An overcast morning at a Northamptonshire racetrack suddenly brightens up as the car – or rather cars – come into view. Four ‘Tumblers’ were built for Batman Begins and two of these high-tech, streamlined urban tanks – basically a cross between a Lamborghini Countach and a Humvee – stand ready. Special Effects Supervisor Chris Corbould, a veteran of recent Bond and Tomb Raider movies, gives the lowdown of “Chris Nolan’s baby”: A 2 1/2 tonne monster with a 5.7 litre Chevy engine, capable of 0-60 miles per hour in about six seconds. The rear jet almost became a real one, but as Corbould explains, “with all the wall climbing and jumping, it wasn’t worth it from a safety point of view.”

Today’s experience is as close to the real thing as possible: Stuntman George Cottle, who did all the Batmobile driving in the film, is steering us around the track in the vehicle used in 95% of the film’s Batmobile sequences. Clambering into through the roof into the sunken passenger seat it’s clear what a difficult job he had. Two tinted windscreens, no bigger than the average computer screen, are all the visibility Cottle has. The control panel switches differ from the average family saloon too: “Start Flame”; “Release Hook”; “Fire Both Guns”.

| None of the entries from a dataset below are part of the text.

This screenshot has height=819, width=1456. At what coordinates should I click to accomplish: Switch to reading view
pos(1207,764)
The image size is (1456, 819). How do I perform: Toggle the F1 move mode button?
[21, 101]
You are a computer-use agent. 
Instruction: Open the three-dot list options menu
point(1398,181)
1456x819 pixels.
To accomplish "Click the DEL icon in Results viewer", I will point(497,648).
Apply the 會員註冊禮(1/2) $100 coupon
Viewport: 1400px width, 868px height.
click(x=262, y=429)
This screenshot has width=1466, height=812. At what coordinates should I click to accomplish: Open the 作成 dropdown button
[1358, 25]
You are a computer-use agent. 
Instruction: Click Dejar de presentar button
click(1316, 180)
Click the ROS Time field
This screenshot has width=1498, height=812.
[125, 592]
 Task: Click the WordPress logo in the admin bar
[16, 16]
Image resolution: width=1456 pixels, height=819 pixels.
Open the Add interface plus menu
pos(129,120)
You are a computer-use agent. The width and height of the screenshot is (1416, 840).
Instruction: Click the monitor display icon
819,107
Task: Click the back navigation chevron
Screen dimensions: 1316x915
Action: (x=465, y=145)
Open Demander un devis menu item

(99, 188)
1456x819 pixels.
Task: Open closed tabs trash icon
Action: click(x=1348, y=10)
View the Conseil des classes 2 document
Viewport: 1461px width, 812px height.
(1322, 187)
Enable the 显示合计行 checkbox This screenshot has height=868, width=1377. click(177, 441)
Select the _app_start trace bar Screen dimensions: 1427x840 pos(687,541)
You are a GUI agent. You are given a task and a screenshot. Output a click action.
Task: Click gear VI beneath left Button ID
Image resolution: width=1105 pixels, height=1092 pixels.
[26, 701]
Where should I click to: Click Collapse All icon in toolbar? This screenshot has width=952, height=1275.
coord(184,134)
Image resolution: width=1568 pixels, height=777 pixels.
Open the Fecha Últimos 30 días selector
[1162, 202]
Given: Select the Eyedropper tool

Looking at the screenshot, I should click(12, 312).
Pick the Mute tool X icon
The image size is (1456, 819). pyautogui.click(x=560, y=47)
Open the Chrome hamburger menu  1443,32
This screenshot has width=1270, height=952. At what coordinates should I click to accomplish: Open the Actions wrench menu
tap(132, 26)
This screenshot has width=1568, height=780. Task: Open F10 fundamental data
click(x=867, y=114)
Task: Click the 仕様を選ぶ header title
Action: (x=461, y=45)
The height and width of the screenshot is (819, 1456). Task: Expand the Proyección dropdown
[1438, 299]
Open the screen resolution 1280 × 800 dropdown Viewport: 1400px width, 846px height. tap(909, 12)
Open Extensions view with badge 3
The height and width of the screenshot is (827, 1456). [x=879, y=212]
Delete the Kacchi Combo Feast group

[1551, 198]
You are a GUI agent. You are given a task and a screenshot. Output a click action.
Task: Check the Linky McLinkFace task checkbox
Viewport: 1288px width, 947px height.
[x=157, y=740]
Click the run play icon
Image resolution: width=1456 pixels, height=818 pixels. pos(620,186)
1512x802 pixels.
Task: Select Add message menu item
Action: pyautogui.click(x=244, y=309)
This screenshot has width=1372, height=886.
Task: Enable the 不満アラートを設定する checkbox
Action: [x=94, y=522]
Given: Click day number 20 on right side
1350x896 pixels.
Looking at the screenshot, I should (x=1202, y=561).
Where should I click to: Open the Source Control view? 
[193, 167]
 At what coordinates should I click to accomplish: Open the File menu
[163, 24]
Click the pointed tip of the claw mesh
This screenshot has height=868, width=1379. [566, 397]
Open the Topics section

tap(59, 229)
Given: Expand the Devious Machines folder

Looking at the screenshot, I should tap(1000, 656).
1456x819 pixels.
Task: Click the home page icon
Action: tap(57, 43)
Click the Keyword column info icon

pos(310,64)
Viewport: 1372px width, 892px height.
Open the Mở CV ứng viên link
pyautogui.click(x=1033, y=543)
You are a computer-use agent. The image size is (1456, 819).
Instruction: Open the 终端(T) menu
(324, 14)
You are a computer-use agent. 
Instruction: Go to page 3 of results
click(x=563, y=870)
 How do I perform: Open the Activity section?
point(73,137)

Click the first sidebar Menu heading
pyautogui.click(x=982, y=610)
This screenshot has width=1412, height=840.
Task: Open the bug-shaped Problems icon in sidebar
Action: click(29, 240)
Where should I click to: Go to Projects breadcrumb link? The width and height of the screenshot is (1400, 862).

Then the engine fires up. Some cars purr. The Batmobile roars like a pneumatic drill. “Car horns, sirens, you can’t hear anything in it,” yells Cottle. “It sets off car alarms.” As he guns us up to around 50 mph – only safety regulations stop us going faster – sweeping around the track contours. Minutes later the ride’s over and former Batman Val Kilmer was wrong. It’s not just chicks that dig the car.